Shooter in parking lot dispute charged after sheriff said he was protected by stand-your-ground law
Michael Drejka/Pinellas County, Florida, Sheriff’s Office.
Prosecutors have charged the shooter in a fatal parking lot dispute despite a Florida sheriff’s determination that the man was protected by the state’s stand-your-ground law.
State Attorney Bernie McCabe made the decision to charge Drejka even though Florida law puts the burden on prosecutors to disprove a stand-your-ground claim.
Sheriff Bob Gualtieri of Pinellas County had announced on July 20 that Drejka wasn’t charged because he was in fear after “a violent push to the ground” by the man he shot, Markeis McGlockton.

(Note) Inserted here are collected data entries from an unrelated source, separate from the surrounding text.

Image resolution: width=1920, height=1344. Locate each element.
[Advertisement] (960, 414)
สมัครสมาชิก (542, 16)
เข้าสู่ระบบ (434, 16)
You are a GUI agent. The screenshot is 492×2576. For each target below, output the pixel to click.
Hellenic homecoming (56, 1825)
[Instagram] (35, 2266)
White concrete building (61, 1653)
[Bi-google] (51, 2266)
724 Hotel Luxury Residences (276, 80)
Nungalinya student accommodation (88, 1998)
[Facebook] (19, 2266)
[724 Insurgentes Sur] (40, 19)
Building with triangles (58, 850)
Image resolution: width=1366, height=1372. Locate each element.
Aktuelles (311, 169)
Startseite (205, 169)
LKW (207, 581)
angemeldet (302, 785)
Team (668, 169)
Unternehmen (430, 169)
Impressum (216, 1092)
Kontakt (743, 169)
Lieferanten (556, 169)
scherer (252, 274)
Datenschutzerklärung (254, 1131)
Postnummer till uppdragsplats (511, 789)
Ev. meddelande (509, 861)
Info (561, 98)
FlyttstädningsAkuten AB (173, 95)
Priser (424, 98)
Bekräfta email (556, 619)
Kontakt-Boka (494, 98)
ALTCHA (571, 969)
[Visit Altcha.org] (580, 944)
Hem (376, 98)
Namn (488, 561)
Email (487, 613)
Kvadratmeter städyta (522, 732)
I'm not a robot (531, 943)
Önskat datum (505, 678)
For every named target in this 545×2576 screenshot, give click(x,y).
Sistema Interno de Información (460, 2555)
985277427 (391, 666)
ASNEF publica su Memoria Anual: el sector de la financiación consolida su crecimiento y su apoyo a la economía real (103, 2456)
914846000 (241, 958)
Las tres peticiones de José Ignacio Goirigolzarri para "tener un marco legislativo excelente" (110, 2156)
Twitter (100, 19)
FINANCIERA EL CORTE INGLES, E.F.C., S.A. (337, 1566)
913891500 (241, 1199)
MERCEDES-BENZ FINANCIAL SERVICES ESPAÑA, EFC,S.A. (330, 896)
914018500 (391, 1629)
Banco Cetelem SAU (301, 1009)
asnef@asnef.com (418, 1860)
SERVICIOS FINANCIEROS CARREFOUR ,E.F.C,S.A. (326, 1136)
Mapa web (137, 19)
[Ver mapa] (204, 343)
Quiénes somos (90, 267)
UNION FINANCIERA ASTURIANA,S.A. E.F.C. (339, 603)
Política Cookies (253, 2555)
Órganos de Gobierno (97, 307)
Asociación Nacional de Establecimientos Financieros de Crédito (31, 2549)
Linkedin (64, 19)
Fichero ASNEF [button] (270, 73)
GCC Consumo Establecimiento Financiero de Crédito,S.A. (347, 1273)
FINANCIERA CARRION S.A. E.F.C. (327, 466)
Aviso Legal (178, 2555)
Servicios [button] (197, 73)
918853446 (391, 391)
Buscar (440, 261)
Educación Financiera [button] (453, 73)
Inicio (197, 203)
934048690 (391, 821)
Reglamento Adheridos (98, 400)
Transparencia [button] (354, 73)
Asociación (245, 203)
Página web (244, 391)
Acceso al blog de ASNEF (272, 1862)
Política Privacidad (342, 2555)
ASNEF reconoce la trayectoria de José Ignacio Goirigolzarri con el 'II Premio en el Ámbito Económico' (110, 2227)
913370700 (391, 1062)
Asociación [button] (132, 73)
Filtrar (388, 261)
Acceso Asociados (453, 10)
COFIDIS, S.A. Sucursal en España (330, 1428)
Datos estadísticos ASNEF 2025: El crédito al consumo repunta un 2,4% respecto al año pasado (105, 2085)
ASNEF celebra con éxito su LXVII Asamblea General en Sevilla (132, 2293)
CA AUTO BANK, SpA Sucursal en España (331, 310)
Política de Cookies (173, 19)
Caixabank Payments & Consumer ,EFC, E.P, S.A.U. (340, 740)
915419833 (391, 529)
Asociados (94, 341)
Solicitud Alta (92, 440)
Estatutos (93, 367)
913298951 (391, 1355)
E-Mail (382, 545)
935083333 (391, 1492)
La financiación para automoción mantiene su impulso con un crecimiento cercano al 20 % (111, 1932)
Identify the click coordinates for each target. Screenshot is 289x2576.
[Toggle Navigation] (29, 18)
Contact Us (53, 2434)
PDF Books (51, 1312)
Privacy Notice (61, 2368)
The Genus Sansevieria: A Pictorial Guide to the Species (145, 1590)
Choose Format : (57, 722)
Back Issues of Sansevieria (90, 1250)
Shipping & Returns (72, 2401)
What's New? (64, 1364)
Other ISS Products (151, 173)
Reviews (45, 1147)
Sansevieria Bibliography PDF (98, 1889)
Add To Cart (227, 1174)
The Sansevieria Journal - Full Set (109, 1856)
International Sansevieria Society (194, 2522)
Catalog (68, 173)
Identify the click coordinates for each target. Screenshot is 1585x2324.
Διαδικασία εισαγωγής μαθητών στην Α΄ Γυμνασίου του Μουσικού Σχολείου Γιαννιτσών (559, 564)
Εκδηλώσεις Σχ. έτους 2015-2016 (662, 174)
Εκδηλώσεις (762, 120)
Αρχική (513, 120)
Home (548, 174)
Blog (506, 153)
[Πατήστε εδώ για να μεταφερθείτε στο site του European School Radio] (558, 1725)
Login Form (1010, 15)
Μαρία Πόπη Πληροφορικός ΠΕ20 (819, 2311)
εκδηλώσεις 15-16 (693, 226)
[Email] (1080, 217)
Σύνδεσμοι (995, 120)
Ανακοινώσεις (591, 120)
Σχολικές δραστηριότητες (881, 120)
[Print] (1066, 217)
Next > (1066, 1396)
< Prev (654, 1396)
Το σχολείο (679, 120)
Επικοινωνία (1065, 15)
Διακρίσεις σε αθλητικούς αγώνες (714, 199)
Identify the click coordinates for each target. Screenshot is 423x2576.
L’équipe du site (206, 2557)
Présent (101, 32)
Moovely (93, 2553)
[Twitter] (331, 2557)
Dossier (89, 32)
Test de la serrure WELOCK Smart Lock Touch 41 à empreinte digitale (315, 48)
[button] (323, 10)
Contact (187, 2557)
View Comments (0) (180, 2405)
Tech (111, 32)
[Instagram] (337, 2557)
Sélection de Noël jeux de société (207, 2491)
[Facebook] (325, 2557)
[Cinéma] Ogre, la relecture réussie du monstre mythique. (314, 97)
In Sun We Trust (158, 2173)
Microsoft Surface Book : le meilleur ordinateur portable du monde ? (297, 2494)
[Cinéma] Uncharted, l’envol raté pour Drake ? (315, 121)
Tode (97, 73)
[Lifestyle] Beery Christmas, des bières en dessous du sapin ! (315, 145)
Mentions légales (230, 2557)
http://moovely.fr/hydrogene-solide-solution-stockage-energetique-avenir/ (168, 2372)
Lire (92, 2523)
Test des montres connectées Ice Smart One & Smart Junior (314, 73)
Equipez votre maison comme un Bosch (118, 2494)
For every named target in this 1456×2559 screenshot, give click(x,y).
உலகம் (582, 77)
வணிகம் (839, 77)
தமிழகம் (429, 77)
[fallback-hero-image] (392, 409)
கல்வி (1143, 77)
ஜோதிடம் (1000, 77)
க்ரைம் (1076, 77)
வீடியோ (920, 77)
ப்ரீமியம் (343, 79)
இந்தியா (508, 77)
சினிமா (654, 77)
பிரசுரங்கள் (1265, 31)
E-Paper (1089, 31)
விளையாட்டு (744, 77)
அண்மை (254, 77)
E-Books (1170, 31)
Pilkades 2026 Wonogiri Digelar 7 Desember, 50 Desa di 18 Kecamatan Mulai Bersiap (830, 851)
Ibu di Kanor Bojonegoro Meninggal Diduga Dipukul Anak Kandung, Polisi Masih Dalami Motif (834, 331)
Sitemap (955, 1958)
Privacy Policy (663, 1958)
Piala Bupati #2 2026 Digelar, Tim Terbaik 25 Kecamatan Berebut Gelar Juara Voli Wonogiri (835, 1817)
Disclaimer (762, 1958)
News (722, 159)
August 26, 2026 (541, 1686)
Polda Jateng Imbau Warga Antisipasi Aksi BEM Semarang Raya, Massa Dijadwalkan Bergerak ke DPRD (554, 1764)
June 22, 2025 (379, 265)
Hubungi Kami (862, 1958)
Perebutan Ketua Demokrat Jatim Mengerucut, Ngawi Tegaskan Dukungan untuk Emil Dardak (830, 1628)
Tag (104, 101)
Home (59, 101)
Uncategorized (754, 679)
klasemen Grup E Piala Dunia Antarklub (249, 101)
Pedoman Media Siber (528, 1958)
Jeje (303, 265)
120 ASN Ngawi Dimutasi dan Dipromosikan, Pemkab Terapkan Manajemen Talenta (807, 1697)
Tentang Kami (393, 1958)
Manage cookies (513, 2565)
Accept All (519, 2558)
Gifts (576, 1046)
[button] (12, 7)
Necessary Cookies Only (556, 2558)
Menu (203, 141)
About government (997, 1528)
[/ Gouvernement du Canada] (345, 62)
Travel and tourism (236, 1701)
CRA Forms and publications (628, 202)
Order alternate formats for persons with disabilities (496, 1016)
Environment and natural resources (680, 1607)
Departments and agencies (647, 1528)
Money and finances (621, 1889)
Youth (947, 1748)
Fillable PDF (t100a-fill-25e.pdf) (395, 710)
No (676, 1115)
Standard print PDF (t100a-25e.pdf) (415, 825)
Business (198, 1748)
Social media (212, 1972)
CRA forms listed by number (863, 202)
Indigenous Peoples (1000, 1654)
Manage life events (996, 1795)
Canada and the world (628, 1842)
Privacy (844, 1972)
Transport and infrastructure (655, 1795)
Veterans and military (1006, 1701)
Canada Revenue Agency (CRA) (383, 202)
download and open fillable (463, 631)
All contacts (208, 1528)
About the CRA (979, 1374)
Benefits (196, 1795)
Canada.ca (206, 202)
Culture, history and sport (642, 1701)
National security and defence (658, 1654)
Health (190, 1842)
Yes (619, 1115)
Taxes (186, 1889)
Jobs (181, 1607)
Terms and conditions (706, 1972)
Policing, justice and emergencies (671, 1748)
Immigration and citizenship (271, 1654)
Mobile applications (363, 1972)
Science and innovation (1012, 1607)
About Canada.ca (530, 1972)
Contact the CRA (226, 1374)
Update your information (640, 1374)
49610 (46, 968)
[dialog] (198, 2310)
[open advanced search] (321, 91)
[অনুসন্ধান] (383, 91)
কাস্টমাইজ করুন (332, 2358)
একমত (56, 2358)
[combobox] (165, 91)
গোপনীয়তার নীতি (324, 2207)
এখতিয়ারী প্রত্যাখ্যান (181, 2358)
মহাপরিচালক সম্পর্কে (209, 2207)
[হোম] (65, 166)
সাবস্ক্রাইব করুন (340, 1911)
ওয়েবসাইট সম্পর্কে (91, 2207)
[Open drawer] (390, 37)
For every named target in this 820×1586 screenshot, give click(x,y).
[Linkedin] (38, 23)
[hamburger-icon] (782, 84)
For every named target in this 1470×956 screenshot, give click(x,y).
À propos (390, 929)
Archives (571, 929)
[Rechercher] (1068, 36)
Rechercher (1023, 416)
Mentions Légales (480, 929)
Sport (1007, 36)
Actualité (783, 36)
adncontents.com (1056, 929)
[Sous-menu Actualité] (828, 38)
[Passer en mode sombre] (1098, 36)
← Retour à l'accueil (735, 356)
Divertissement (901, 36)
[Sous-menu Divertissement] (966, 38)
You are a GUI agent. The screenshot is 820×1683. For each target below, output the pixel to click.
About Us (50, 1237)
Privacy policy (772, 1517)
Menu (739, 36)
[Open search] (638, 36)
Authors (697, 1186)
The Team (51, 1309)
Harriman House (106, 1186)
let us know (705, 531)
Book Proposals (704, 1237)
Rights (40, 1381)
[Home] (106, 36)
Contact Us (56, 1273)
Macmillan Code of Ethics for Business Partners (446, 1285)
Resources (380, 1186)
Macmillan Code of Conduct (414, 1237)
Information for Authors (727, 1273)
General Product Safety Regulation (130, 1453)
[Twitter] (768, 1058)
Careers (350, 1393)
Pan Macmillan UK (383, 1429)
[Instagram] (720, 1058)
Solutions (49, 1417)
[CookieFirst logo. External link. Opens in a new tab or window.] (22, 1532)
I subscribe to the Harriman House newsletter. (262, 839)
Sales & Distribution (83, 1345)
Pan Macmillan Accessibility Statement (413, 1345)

The dispute began after McGlockton’s girlfriend, Britany Jacobs, had pulled the car into a handicapped parking spot and McGlockton went inside for snacks. Drejka looked at the car, and when he didn’t see a handicapped decal began to lecture Jacobs.
Jacobs said McGlockton came out of the store after a witness said someone was in the parking lot messing with a woman in the car. McGlockton shoved Drejka to the ground. Drejka then took out his handgun and shot and killed McGlockton.
Florida’s law removes the duty to retreat when a person feels threatened, and permits the use of deadly force if the person reasonably believes it is necessary to prevent imminent death or great bodily harm.
A change to the law last year requires prosecutors to have the burden of proof in in pretrial stand-your-ground hearings.
Gualtieri said in a press release announcing the charge that he supports the state attorney’s decision.
A lawyer for the McGlockton family, Benjamin Crump, said in a statement that he firmly stands behind the decision by prosecutors. “This self-appointed wannabe cop attempted to hide behind ‘Stand Your Ground’ to defend his indefensible actions, but the truth has finally cut through the noise,” Crump said of Drejka.